Spurs progress the ball through their central defenders
This match saw new signing from Ajax Davinson Sanchez make his debut at the heart of the Spurs three man defensive line. Whilst the Colombian international was an influential distributor of the ball last season in Holland in this match his brief was to keep it simple and to feed the ball left or right to Jan Vertonghen or Toby Alderweireld.
Under Pochettino Spurs constantly look to build their attacking phase with their central defenders taking responsibility for passing forwards in to dangerous central areas.
Here we have Toby Alderweireld in possession on the right hand side for Spurs. The first thing to note is that the the Belgian international is under extreme pressure from two Everton players who are looking to win the ball back and counter attack. With the positioning of players in the Spurs structure there are two potential passing options for Alderweireld to pass through the Everton press.

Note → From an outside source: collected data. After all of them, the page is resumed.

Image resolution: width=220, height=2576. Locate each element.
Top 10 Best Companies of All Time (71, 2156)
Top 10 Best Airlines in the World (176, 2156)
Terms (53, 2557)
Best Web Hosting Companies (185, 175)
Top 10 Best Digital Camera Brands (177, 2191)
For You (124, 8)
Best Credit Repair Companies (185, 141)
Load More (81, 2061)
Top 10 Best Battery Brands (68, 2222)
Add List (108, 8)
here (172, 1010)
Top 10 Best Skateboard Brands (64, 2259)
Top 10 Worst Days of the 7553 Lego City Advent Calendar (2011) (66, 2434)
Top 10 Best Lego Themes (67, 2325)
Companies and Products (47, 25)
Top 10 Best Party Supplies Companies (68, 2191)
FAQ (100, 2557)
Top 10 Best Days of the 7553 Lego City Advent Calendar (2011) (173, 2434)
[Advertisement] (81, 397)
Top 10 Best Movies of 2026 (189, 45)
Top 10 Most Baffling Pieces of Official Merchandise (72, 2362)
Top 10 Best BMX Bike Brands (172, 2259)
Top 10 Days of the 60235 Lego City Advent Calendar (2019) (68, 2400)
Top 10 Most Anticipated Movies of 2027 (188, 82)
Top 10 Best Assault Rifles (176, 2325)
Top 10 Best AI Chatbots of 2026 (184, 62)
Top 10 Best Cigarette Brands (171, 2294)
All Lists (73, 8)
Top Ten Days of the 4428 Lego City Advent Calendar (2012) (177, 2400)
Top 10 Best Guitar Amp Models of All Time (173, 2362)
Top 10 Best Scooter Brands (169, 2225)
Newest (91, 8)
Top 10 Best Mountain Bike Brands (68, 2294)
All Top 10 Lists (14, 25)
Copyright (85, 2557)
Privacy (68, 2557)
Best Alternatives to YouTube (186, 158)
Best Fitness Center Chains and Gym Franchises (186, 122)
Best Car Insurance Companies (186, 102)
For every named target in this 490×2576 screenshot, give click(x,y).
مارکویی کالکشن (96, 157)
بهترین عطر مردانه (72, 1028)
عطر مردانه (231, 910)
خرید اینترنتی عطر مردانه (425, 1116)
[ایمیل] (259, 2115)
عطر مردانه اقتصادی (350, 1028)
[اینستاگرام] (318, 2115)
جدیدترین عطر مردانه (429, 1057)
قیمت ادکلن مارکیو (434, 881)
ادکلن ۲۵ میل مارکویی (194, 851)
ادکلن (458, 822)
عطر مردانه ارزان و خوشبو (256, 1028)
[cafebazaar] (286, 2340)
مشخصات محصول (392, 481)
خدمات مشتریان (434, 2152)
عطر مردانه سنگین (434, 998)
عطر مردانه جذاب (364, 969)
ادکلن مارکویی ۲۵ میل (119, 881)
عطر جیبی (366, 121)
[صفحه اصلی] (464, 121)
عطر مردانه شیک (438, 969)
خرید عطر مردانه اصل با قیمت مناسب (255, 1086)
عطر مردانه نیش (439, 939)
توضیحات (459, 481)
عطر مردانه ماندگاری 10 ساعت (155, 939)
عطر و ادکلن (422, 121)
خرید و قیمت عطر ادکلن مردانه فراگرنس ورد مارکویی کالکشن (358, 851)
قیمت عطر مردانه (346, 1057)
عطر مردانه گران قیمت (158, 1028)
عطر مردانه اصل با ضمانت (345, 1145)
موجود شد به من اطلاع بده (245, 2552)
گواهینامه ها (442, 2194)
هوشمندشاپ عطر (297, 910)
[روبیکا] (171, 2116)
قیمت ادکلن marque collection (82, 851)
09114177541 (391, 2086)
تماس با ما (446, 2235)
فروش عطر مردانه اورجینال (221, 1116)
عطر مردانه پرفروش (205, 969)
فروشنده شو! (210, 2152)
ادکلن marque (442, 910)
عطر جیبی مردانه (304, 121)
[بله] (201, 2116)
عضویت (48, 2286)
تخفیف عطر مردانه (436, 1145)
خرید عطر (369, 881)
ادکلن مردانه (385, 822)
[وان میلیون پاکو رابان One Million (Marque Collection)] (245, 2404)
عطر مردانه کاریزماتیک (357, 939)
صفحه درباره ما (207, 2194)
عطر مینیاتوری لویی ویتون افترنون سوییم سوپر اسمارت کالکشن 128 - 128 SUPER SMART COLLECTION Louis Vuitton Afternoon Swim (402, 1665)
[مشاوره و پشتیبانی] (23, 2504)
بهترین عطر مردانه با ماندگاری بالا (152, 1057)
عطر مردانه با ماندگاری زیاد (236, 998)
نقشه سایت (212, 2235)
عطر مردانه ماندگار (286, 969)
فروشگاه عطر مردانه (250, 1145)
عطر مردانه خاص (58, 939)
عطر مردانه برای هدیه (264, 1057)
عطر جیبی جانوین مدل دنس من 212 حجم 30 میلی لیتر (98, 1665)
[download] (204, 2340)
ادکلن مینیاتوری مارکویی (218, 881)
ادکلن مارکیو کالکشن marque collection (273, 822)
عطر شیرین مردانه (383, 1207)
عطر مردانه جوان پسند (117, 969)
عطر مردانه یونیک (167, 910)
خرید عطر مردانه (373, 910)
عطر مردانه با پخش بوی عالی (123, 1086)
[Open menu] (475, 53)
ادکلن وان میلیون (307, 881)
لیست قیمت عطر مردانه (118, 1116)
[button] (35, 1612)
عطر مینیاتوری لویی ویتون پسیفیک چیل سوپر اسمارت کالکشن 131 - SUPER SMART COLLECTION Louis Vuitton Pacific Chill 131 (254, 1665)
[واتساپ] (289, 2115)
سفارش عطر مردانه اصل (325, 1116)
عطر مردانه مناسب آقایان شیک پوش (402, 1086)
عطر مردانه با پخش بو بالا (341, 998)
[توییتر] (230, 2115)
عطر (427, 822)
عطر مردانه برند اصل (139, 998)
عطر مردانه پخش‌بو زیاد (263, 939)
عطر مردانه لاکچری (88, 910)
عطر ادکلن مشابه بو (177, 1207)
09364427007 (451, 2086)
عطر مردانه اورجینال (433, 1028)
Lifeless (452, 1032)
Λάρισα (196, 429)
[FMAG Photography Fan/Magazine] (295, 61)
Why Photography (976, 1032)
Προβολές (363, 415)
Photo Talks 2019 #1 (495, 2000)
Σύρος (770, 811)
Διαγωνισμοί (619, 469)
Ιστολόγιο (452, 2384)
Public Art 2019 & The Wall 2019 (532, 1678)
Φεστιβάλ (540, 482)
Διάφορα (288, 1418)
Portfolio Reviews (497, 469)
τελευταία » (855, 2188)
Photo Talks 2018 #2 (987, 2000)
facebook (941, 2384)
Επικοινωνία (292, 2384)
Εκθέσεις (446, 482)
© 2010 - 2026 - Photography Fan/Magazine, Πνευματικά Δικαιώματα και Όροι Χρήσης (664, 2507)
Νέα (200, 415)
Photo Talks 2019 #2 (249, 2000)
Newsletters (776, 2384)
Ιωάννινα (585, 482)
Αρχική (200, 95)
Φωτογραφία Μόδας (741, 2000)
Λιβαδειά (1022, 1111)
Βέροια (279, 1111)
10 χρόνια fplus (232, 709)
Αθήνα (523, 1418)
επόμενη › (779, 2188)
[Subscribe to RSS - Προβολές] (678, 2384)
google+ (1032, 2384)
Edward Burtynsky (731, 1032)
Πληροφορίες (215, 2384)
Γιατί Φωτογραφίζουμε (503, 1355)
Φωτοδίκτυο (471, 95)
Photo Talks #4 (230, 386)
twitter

Of course it is equally important that the man in possession has the quality and technical ability to make this pass. With the addition this season of Sanchez it certainly seems that Spurs now have three central defenders who are capable of distributing the ball.
This time the ball is on the left hand side and Jan Vertonghen has possession as he moves in towards the final third of the field. The pass this time is made in to central areas as Vertonghen fires a direct vertical pass in to the edge of the penalty area.
This single pass breaks the lines of opposition pressure and cuts out five defensive players in one movement.
On paper the 3-0 scoreline for Spurs perhaps flatters them slightly but they were comfortably the best team going forwards. Everton struggled with a lack of width and their three attacking midfielders at times got in one another’s way as opposed to finding space to play in.
Spurs were clinical and strong in the attacking phase seeming capable of creating and exploiting space at will, it does however remain to be seen whether they have the squad depth needed to contest effectively domestically and in Europe.